Und dachte sich beim Kaffee auch: „Was für ein Idiot war ich?“ Er hatte nicht entfernt daran gedacht, dass ein entsprechender Herkunftshinweis am Produkt viel mehr Transparenz bedeutet und ihm das Thema vielleicht erspart hätte. Pfeifle hat zwar immer bei Besichtigungen betont, was in der Haslacher Backstube entsteht und was nicht. Aber weil das eben nur auf Nachfrage geschah, konnte er verstehen, wenn Kunden sich nicht ausreichend informiert fühlten. Er habe gemerkt, dass es offenbar etwas mit dem Heimatgefühl der Kunden mache, wenn ihre Brezel nicht von hier kommt – selbst, wenn sie als Import besser schmecken mag als manches Selbstgeschlungene.

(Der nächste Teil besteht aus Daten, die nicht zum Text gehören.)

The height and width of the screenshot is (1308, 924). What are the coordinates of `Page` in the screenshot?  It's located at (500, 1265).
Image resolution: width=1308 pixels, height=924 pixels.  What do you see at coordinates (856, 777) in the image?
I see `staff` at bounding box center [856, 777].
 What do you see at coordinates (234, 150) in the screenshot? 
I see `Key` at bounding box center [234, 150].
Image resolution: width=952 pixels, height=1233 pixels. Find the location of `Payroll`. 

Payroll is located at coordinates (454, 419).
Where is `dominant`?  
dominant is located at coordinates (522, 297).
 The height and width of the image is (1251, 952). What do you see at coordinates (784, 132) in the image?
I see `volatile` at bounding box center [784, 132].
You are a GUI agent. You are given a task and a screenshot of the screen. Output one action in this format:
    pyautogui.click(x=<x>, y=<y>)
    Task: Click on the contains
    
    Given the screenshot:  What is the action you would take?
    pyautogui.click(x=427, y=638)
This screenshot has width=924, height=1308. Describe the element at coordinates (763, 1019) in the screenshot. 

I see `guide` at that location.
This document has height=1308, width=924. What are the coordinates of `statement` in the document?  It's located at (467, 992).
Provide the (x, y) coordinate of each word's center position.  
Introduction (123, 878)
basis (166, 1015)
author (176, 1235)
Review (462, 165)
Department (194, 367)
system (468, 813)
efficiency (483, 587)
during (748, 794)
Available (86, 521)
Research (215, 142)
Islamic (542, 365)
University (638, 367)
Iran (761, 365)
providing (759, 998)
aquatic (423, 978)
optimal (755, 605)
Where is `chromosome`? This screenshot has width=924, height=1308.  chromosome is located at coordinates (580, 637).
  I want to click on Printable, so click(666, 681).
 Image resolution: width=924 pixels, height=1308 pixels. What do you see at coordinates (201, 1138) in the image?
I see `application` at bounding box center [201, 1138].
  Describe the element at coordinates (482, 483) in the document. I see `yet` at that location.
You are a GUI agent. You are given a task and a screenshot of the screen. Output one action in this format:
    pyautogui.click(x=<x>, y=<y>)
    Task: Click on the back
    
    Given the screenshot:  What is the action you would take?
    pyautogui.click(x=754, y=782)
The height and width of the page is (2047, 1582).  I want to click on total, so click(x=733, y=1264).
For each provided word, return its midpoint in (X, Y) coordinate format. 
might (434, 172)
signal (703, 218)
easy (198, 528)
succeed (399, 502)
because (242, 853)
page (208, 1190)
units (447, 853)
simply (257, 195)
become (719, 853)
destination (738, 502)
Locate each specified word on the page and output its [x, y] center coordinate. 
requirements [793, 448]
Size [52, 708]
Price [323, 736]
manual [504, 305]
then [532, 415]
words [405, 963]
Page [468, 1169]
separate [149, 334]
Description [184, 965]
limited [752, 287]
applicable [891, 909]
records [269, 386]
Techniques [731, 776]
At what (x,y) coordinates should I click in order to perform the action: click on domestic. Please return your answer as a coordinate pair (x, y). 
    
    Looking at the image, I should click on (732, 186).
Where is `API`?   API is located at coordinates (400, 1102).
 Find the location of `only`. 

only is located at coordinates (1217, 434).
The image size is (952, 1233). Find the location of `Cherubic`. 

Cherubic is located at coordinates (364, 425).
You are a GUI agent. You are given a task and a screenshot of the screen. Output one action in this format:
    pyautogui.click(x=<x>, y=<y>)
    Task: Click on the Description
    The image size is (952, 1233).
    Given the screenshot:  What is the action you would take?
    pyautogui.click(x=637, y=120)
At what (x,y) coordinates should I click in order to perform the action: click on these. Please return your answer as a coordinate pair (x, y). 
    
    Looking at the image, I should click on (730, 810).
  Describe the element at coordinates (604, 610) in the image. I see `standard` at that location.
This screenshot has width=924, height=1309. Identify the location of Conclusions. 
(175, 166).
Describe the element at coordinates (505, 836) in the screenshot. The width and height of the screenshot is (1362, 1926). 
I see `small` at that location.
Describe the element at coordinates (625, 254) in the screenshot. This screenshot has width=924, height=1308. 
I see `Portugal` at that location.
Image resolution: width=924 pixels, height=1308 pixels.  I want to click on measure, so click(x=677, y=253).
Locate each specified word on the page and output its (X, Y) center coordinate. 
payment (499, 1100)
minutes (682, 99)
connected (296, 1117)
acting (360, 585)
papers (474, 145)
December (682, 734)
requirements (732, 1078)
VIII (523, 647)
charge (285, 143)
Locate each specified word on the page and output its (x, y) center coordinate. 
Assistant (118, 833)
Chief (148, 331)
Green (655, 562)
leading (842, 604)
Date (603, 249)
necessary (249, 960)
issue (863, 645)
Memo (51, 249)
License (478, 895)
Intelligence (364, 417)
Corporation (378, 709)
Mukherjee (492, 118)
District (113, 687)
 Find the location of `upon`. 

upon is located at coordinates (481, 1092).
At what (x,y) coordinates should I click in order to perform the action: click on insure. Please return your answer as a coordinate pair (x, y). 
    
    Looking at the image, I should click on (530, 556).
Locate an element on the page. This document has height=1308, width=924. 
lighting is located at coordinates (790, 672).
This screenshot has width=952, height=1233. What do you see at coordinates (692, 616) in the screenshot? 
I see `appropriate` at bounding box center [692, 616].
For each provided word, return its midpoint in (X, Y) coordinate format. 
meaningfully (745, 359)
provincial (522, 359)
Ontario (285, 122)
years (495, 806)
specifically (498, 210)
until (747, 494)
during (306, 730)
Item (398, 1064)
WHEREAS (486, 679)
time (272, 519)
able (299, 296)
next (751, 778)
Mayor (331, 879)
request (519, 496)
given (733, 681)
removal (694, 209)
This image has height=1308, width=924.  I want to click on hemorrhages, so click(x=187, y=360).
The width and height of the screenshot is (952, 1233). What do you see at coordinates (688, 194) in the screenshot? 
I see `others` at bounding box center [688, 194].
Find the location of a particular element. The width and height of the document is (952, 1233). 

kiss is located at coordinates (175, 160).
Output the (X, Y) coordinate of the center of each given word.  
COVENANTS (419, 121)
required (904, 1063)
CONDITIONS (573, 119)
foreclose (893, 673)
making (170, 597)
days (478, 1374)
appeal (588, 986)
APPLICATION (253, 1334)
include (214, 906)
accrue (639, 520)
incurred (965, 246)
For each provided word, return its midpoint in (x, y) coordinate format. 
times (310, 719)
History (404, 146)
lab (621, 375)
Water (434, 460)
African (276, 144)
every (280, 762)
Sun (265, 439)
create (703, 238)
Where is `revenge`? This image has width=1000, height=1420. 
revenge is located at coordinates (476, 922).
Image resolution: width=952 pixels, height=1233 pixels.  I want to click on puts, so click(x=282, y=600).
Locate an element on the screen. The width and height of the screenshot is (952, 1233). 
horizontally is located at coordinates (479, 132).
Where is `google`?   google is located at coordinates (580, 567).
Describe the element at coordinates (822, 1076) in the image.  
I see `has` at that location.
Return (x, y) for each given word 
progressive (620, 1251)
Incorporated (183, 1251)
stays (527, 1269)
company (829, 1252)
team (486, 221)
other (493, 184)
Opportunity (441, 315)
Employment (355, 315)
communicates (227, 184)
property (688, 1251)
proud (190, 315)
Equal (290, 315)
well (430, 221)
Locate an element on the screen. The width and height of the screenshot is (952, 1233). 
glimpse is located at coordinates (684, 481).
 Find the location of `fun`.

Die Umsätze seien in den Wochen danach aber eher nach oben gegangen, sowohl besondere Neugier als auch Treue könnten eine Rolle gespielt haben. „Die Kritik habe ich als erweiterte Marktchance gesehen und noch umfangreicher deklariert“, sagt er heute. Er hat Aushänge in den Filialen gemacht, die Preisschilder geändert und Ordner mit penibel genauen Listen zugänglich gemacht. Am Ende hat „Brezelgate“ sogar sein Sortiment gestrafft: Auf zugekauften Kuchen oder Donuts verzichtet er heute komplett, auf diese Weise hat er am Stammsitz den Platz einer Gefriereinheit für Besseres frei bekommen.
Dass dies nicht selbstverständlich ist, zeigt ein ungleich härterer Fall, der einen bekannten Winzer in Bad Krozingen bei der Spargelernte im vergangenen Jahr betraf. Dort starb im vergangenen Jahr der eingereiste rumänische Arbeiter Nicoale Bahan an den Folgen von Covid-19, zahlreiche weitere Helfer infizierten sich. Dies führte umgehend zu Diskussionen über die Arbeitsbedingungen auf den Feldern während der Pandemie. Das Gesundheitsamt konnte kein Vergehen feststellen, der Betrieb äußerte sich nicht, sondern schaltete prominente Medienanwälte ein und schirmte sich ab.
Reportern überregionaler Zeitungen wurde vor Ort noch nachgestellt, gegen ein rumänisches Medium wurden rechtliche Schritte angekündigt. Auf die Diskussion um die Bedingungen bei der Ernte unseres badischen Lieblingsgemüses wurde nicht eingegangen. Einen transparenten Einblick gab es nicht. Kein gutes Beispiel, wie ein regionaler Betrieb Krisenkommunikation aktiv angeht.
Zurück zu Wolfgang Pfeifle, der sagt, er habe zu keiner Zeit über rechtliche Schritte gegen irgendjemanden nachgedacht. Seiner unternehmerischen Verantwortung hat er sich in wochenlangen Debatten on- und offline gestellt, daran, es irgendjemanden heimzuzahlen, hat er nicht den kleinsten Gedanken verschwendet. So schwer wäre es übrigens gar nicht gewesen: Die Seite eins der „Badischen Zeitung“-Ausgabe mit der heimatseligen Schwabenbrezel-News warb an diesem Tag für „Südbadens schönste Fahrradtouren“. Das Titelfoto zeigte eine Landschaft im Allgäu.